X Global Government Affairs stated that X refused to censor De Moraes’s political opponents, including an elected senator, despite the Justice’s demands, and so faces massive fines. One of those demands reportedly required that X have a “duly authorized legal representative,” Reclaim the Net reported. But X Global Government Affairs posted that it previously did have Brazillian legal representation until Judge de Moraes “threatened” her with “imprisonment” and later “froze all of her bank accounts” after she resigned.  By seizing assets from Starlink De Moraes has now tied X’s suspension to Starlink’s ability to operate in Brazil. 

Musk posted on September 4 in response to the Starlink assets freeze, “There is no legal basis for this whatsoever. Starlink is a different company with different shareholders. Moraes, the charlatan in judges robes, cannot even cite a law that Starlink has broken!”

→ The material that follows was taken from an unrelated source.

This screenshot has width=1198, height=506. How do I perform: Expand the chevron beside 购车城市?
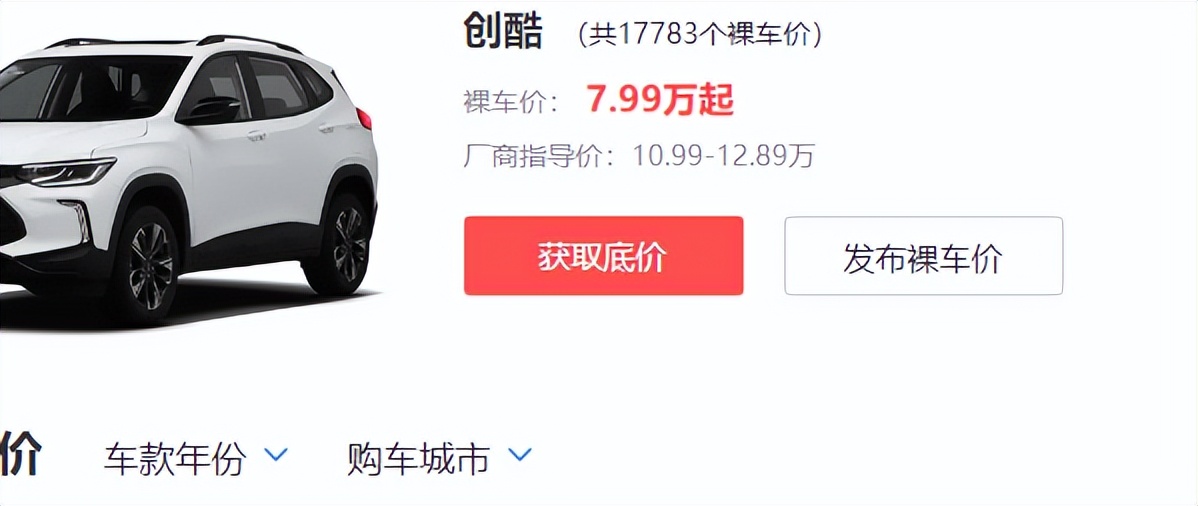click(x=520, y=456)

Reclaim the Net reported on Sept. 14 that De Moraes’s seemingly retaliatory actions include a fine of 18.5 million reais ($3.2 million). And De Moraes reportedly approved Starlink’s local funds being impounded to “ensure the settlement of fines.”

Without specifying the amount of money impounded, Starlink confirmed the news in an August 29 X thread. “Earlier this week we received an order from Brazil’s Supreme Court Justice @alexandre de Moraes that freezes Starlink’s finances and prevents Starlink from conducting financial transactions in that country,” the post announced.

The Starlink thread continued, “This order is based on an unfounded determination that Starlink should be responsible for the fines levied — unconstitutionally — against X.” Starlink said that the order “was issued in secret and without affording Starlink any of the due process of law guaranteed by the Constitution of Brazil. We intend to address the matter legally.” With over a quarter of a million Brazilian customers, Starlink concluded by noting, “the Starlink team is doing everything possible to ensure their service is not interrupted.”

Conservatives are under attack. Contact your representatives and demand that Big Tech be held to account to mirror the First Amendment while providing transparency, clarity on “hate speech” and equal footing for conservatives. If you have been censored, contact us using CensorTrack’s contact form, and help us hold Big Tech accountable.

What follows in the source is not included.